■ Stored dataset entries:
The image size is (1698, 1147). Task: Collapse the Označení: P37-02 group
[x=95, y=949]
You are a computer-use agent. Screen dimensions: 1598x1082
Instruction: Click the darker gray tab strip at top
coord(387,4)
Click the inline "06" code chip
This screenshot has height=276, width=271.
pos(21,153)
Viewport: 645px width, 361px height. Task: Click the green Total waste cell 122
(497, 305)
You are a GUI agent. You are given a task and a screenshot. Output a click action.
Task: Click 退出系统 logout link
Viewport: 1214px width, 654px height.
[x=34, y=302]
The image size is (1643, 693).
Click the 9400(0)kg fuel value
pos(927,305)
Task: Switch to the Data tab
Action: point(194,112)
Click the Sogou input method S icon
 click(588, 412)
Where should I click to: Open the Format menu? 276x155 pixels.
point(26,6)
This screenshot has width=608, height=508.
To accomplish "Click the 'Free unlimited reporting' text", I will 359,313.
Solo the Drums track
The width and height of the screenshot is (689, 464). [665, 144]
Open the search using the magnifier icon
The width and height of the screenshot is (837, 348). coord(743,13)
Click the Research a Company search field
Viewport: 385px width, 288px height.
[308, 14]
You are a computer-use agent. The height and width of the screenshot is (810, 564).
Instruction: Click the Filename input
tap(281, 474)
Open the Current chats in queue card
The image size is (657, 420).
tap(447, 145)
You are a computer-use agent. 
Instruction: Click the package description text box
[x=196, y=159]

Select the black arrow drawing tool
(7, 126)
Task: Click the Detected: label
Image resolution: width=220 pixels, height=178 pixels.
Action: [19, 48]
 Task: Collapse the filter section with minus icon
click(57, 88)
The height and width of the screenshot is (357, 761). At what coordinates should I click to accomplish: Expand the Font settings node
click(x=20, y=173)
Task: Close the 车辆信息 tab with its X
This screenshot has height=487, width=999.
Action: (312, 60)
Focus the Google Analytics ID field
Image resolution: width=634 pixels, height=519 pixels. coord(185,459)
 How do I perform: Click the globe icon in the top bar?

■ EXERCISE INSTRUCTIONS:
Find every line in the material above that contains the string "pixels", and copy each of those lines in full. Matching is case-sensitive.

■ WORKED SOLUTION:
Where should I click to: Open the Format menu? 276x155 pixels.
Image resolution: width=220 pixels, height=178 pixels.
Image resolution: width=634 pixels, height=519 pixels. coord(185,459)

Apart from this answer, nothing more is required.